PROVIDED RECORDS section start

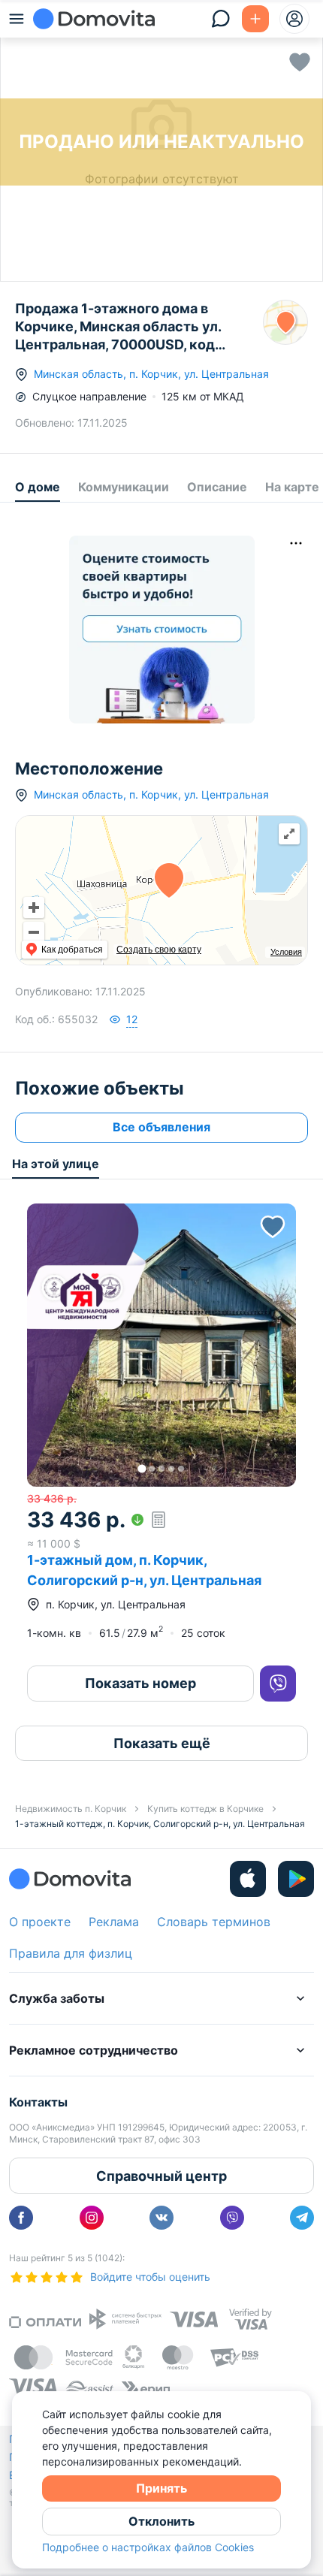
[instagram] (92, 2218)
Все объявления (161, 1126)
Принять (161, 2488)
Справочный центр (161, 2176)
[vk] (161, 2218)
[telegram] (302, 2218)
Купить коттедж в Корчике (205, 1808)
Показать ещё (161, 1743)
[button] (161, 1345)
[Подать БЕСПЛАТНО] (255, 18)
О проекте (40, 1921)
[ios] (248, 1879)
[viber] (232, 2218)
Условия (286, 951)
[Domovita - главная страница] (94, 19)
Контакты (38, 2101)
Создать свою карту (158, 949)
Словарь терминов (213, 1921)
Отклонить (161, 2521)
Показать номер (140, 1683)
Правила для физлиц (70, 1953)
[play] (296, 1879)
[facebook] (21, 2218)
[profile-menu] (294, 19)
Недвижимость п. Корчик (70, 1808)
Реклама (114, 1921)
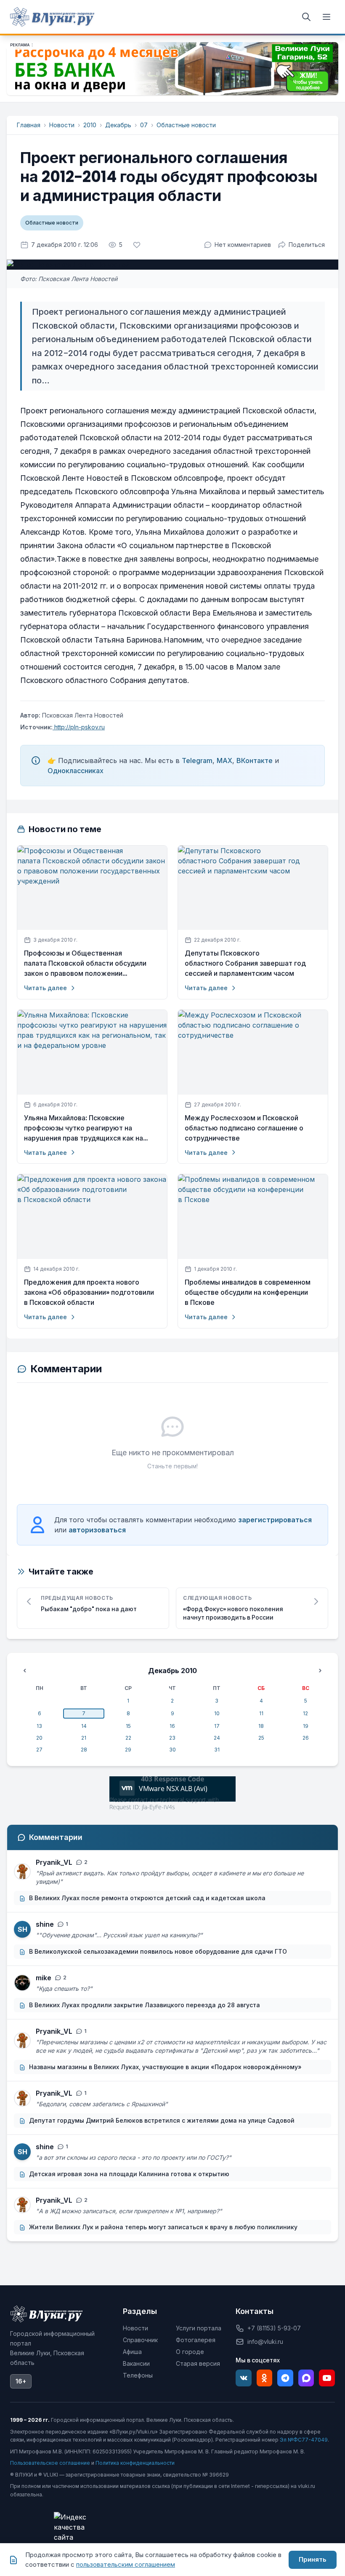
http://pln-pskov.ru (79, 727)
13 (39, 1726)
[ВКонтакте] (244, 2378)
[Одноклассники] (265, 2378)
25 (261, 1738)
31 (217, 1749)
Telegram (197, 760)
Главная (28, 125)
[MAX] (306, 2378)
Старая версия (198, 2363)
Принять (312, 2559)
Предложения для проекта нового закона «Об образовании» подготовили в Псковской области (89, 1292)
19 (305, 1726)
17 (217, 1726)
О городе (190, 2351)
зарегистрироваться (275, 1520)
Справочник (140, 2339)
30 (172, 1749)
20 (39, 1738)
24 (217, 1738)
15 (128, 1726)
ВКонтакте (254, 760)
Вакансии (136, 2363)
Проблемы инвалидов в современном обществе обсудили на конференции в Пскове (247, 1292)
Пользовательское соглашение (50, 2463)
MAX (224, 760)
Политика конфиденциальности (135, 2463)
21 (83, 1738)
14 (84, 1726)
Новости (61, 125)
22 (128, 1738)
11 (261, 1713)
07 (144, 125)
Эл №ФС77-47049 (304, 2440)
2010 (89, 125)
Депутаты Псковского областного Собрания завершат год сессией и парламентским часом (245, 963)
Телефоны (138, 2375)
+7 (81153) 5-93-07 (274, 2328)
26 (306, 1738)
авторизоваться (97, 1530)
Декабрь (118, 125)
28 (84, 1749)
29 (128, 1749)
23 (172, 1738)
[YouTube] (327, 2378)
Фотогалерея (195, 2339)
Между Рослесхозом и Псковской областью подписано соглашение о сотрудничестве (244, 1128)
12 (305, 1713)
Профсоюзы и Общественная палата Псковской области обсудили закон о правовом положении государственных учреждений (85, 963)
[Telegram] (285, 2378)
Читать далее (45, 987)
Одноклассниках (76, 770)
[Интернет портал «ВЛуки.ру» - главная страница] (52, 17)
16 (172, 1726)
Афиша (132, 2351)
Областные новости (186, 125)
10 (217, 1713)
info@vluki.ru (265, 2341)
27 (39, 1749)
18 (261, 1726)
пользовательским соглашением (125, 2564)
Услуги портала (198, 2328)
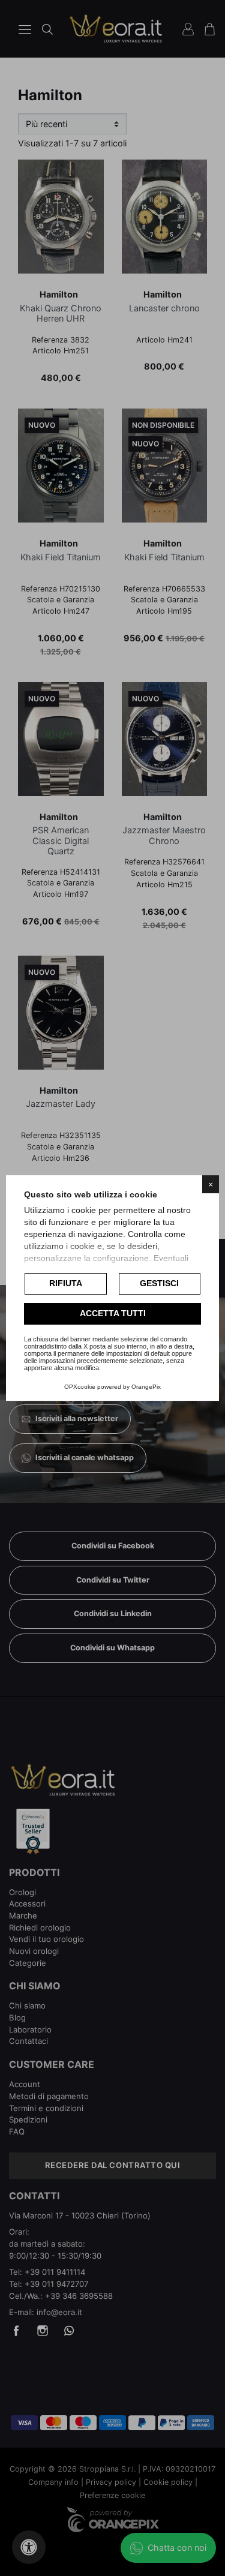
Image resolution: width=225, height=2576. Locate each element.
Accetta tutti (113, 1313)
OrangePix (146, 1386)
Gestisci (159, 1283)
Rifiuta (65, 1283)
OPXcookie (79, 1386)
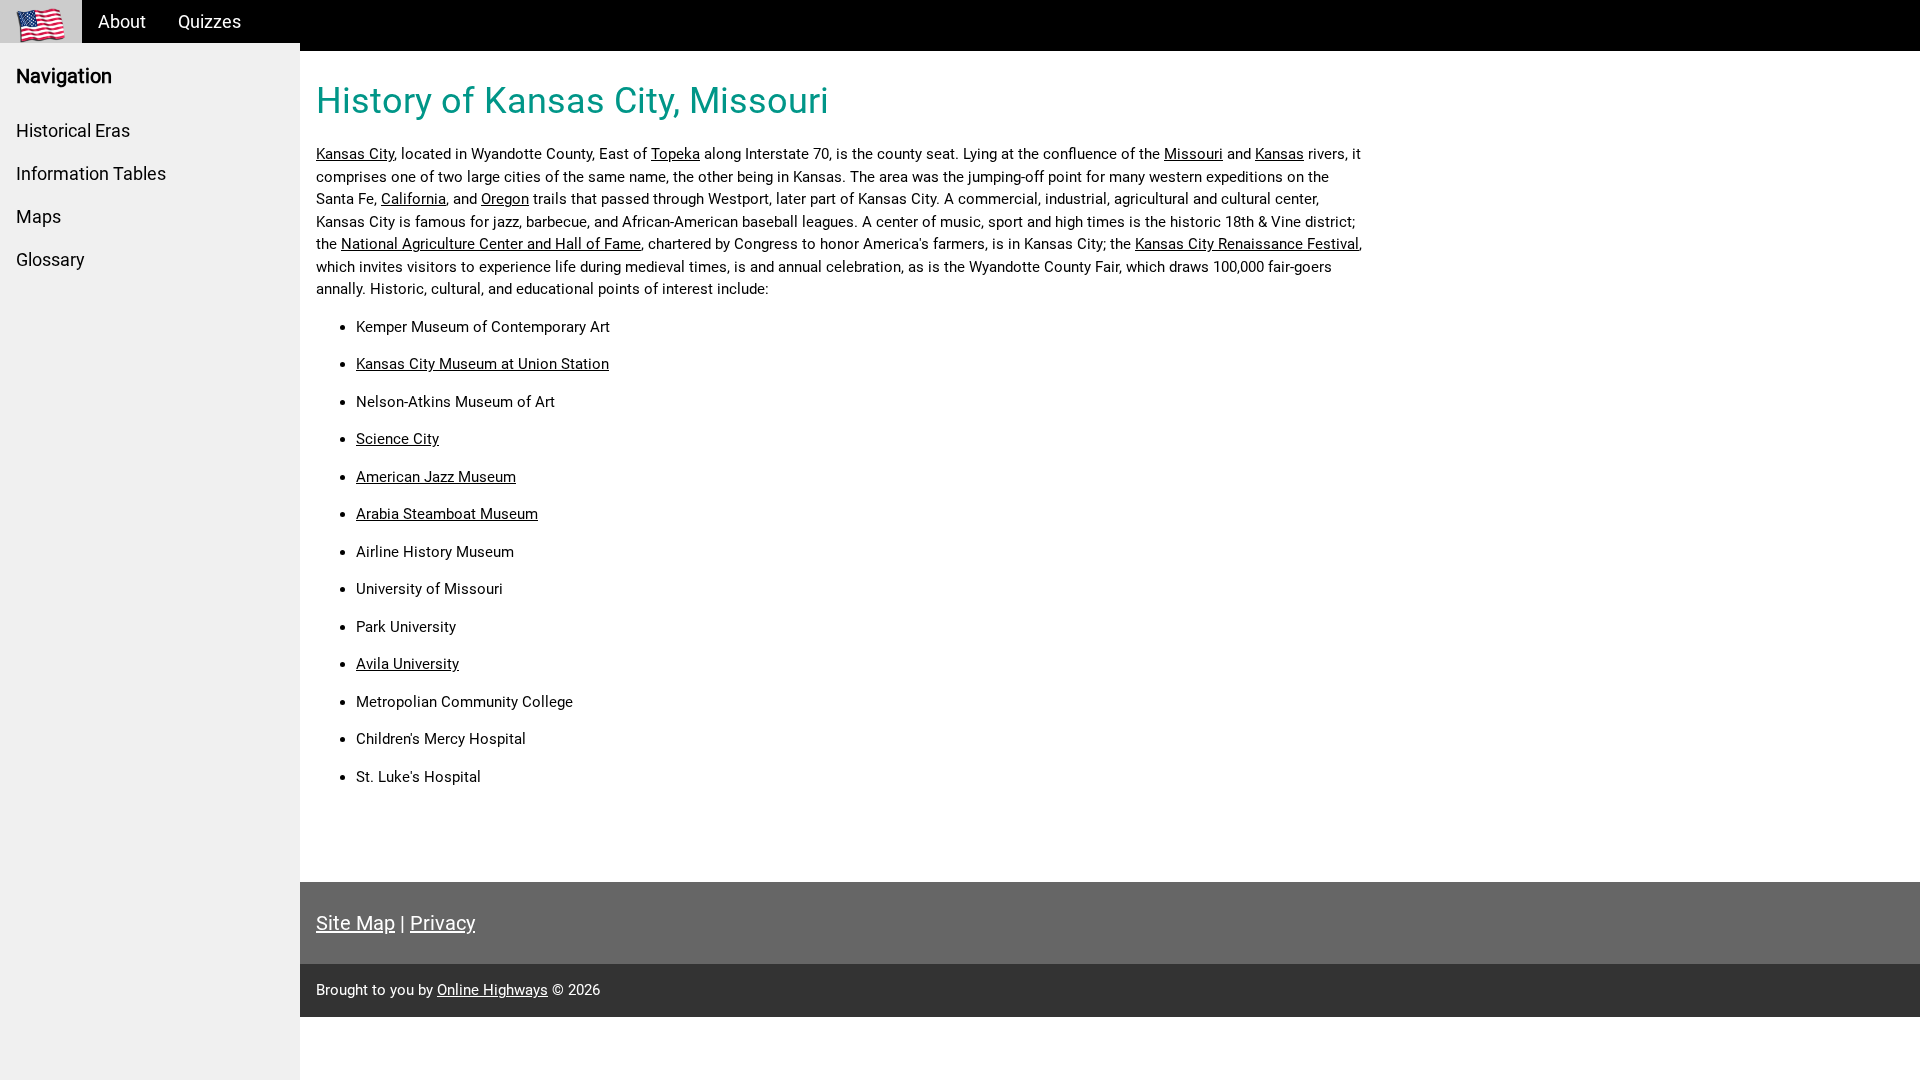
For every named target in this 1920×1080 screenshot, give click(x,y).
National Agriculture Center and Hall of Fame (491, 244)
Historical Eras (73, 130)
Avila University (407, 664)
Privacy (442, 923)
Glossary (50, 259)
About (122, 21)
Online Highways (492, 990)
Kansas (1279, 154)
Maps (38, 216)
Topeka (675, 154)
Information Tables (91, 173)
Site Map (355, 923)
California (413, 199)
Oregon (505, 199)
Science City (397, 439)
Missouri (1193, 154)
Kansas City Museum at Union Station (482, 364)
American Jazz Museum (436, 477)
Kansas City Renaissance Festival (1247, 244)
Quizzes (209, 21)
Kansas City (355, 154)
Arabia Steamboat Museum (447, 514)
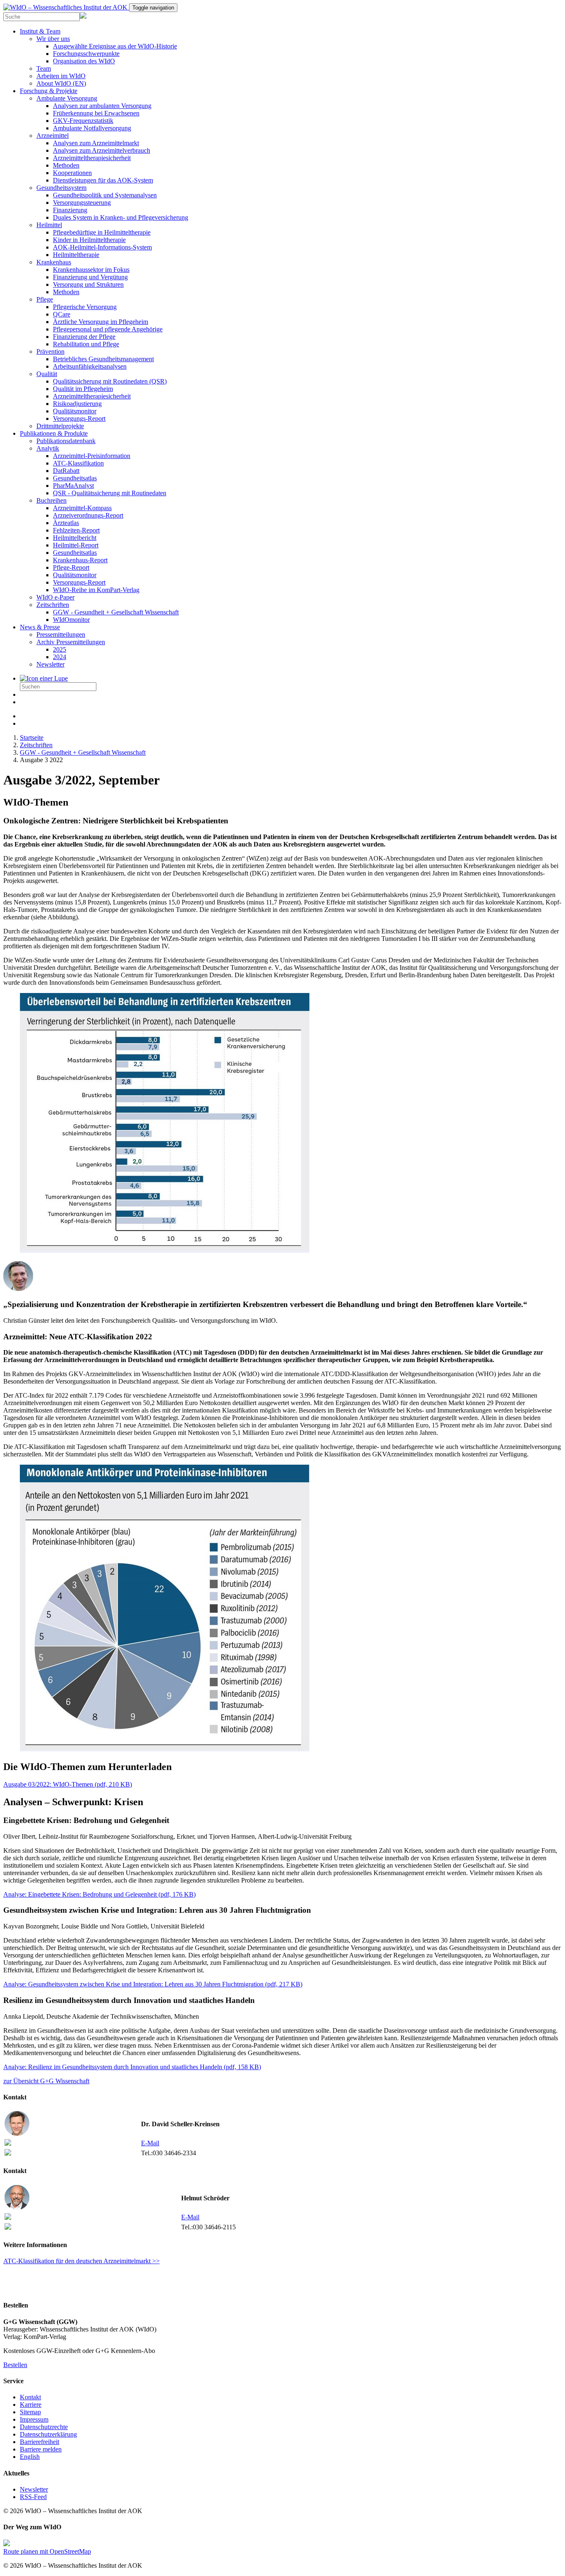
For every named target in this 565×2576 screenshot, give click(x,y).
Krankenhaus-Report (80, 560)
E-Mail (150, 2143)
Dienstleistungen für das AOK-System (103, 180)
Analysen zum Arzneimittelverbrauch (101, 150)
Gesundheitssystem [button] (61, 187)
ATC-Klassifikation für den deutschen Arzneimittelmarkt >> (81, 2260)
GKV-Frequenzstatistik (83, 120)
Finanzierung (70, 209)
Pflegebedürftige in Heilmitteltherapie (102, 232)
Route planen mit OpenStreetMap (47, 2551)
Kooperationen (72, 172)
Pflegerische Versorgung (85, 306)
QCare (61, 314)
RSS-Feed (33, 2496)
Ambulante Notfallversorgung (92, 128)
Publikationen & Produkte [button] (54, 433)
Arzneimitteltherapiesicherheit (92, 157)
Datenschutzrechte (44, 2426)
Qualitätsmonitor (74, 411)
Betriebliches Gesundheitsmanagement (103, 358)
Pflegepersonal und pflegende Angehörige (108, 329)
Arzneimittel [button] (52, 135)
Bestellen (15, 2364)
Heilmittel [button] (49, 224)
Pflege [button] (44, 299)
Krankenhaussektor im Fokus (91, 269)
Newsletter (50, 664)
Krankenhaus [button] (53, 262)
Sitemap (30, 2411)
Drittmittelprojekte (60, 425)
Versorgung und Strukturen (88, 284)
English (30, 2456)
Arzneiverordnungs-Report (88, 515)
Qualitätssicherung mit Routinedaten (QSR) (110, 381)
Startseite (31, 737)
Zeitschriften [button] (52, 604)
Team (43, 68)
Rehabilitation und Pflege (86, 344)
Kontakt (30, 2397)
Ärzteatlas (66, 522)
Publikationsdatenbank (66, 440)
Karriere (30, 2404)
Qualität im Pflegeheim (83, 388)
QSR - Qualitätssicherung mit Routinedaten (109, 492)
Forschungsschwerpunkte (86, 53)
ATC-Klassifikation (78, 463)
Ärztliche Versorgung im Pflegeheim (100, 321)
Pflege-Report (71, 567)
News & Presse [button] (40, 627)
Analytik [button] (47, 448)
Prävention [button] (50, 351)
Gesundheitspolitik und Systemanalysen (105, 195)
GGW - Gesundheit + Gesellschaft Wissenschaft (116, 612)
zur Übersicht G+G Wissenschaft (46, 2080)
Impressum (34, 2419)
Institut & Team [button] (40, 31)
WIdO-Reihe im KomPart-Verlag (96, 589)
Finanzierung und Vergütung (90, 277)
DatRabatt (66, 470)
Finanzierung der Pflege (84, 336)
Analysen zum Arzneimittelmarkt (96, 142)
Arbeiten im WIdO (61, 75)
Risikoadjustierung (77, 403)
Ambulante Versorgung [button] (66, 98)
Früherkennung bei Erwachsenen (96, 113)
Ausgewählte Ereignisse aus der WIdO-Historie (115, 46)
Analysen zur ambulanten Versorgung (102, 105)
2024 (59, 656)
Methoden (66, 165)
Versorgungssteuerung (82, 202)
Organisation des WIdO (84, 61)
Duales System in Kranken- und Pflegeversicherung (120, 217)
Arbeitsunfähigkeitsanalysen (90, 366)
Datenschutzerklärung (48, 2434)
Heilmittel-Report (75, 545)
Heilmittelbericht (74, 537)
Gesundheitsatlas (75, 478)
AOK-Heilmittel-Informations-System (102, 247)
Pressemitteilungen (60, 634)
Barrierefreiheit (39, 2441)
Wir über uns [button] (53, 38)
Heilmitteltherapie (76, 254)
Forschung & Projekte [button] (48, 90)
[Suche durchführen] (44, 678)
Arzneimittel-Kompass (82, 507)
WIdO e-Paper (55, 597)
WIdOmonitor (71, 619)
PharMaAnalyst (73, 485)
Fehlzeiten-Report (76, 530)
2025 (59, 649)
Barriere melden (41, 2449)
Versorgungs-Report (79, 418)
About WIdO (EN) (61, 83)
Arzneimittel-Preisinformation (91, 455)
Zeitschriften (36, 744)
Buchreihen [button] (51, 500)
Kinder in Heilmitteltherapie (89, 239)
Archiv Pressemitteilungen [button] (70, 641)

PROVIDED RECORDS section end

§ PROBLEM
Taking the line with "WIdOmonitor (71, 619)" as the first, copy every line through the end of the entries above exactly, with no others.

§ SOLVED EXERCISE
WIdOmonitor (71, 619)
PharMaAnalyst (73, 485)
Fehlzeiten-Report (76, 530)
2025 (59, 649)
Barriere melden (41, 2449)
Versorgungs-Report (79, 418)
About WIdO (EN) (61, 83)
Arzneimittel-Preisinformation (91, 455)
Zeitschriften (36, 744)
Buchreihen [button] (51, 500)
Kinder in Heilmitteltherapie (89, 239)
Archiv Pressemitteilungen [button] (70, 641)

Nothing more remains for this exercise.